According to a report issued this past Monday, the Food and Drug Administration (FDA) is now reviewing Seattle Genetics Inc.’s experimental cancer treatment for Hodgkin’s disease and a type of lymphoma.
As per the company’s announcement, the FDA will make separate, unrelated decisions on the two applications by August 30. This, of course, comes on the heels of Seattle Genetics filing for marketing approval of the drug brentuximab for the purposes of treating patients whose cancer didn’t respond to other forms of drugs.
Both Hodgkin’s disease and systemic anaplastic large cell lymphoma are extremely rare disorders that impact the lymphatic system. Both can be treated with chemotherapy; however, in the event that chemotherapy does not work, sufferers have few alternative options to turn to.

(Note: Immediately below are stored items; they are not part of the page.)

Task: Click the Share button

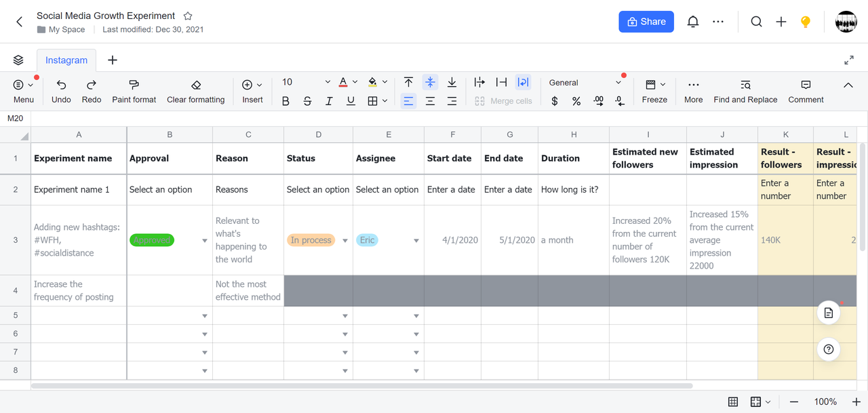Action: pyautogui.click(x=646, y=22)
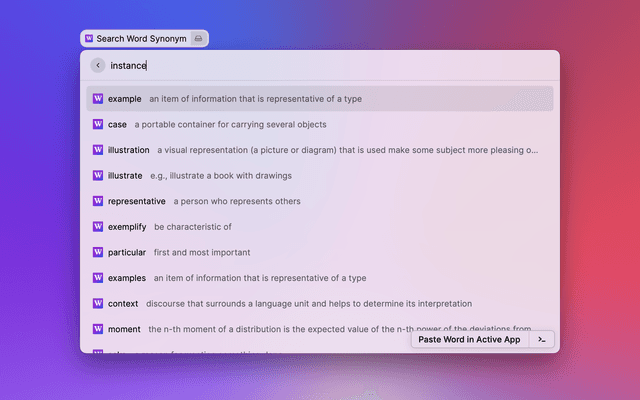640x400 pixels.
Task: Pick the 'particular' synonym entry
Action: point(320,252)
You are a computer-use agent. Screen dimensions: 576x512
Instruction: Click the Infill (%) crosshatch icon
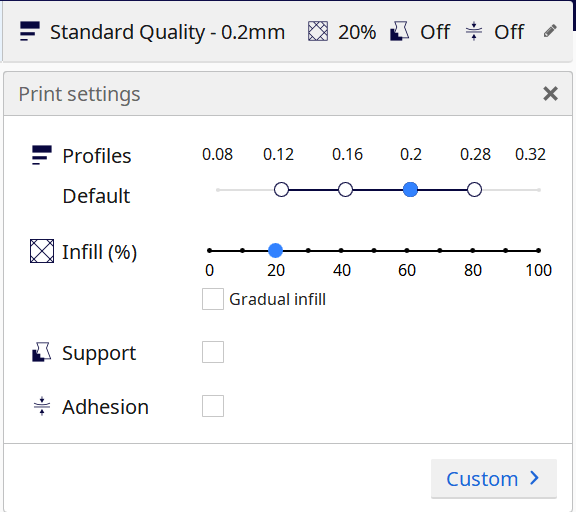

Brentuximab, however, is going to receive orphan drug status as a means of treating both types of cancers. Essentially, if approved, the company will have the opportunity to utilize up to seven years of marketing exclusivity.
Seattle Genetics is developing the drug in a joint effort with Millennium Pharmaceuticals, a unit of Japanese drug maker Takeda.
Currently, the FDA is conducting a six-month priority review of the drug.
According to Seattle Genetics, 8,500 people in the U.S. were diagnosed with Hodgkin’s disease in 2010. Further, the same records indicate that 30 percent of the patients relapse or don’t respond to chemotherapy.